In the records that follow, find each line with "DINING" and pull it out.
START DATA SHOWN
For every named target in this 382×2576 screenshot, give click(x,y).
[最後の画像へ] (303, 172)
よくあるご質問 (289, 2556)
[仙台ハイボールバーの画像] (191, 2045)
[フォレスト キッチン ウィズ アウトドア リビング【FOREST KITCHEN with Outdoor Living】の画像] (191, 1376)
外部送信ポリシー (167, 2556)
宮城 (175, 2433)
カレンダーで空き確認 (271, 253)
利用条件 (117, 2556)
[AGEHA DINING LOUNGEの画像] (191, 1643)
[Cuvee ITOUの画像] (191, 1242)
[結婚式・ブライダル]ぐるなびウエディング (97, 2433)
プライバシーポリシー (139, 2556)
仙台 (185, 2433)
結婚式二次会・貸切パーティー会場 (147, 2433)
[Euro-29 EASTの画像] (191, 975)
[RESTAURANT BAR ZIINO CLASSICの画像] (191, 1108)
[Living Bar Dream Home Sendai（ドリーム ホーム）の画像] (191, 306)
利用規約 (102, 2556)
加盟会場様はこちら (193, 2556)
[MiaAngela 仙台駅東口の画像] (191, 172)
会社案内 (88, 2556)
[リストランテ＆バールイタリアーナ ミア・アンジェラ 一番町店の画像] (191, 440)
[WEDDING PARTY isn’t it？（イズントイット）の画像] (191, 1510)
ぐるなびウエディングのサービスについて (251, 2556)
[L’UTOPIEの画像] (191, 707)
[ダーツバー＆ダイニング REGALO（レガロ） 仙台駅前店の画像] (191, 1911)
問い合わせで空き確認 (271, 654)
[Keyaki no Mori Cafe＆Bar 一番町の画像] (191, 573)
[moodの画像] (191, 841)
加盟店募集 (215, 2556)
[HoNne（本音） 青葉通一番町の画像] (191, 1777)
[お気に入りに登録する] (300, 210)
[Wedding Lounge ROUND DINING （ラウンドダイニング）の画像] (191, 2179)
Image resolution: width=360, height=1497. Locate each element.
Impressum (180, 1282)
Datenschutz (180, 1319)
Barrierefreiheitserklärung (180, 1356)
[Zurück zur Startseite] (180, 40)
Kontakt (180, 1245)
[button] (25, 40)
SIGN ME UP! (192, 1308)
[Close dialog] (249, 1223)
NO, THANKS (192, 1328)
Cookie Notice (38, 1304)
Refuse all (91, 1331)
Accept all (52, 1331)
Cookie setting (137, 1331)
END DATA SHOWN
> RESULT FOR THIS TASK
[AGEHA DINING LOUNGEの画像] (191, 1643)
[Wedding Lounge ROUND DINING （ラウンドダイニング）の画像] (191, 2179)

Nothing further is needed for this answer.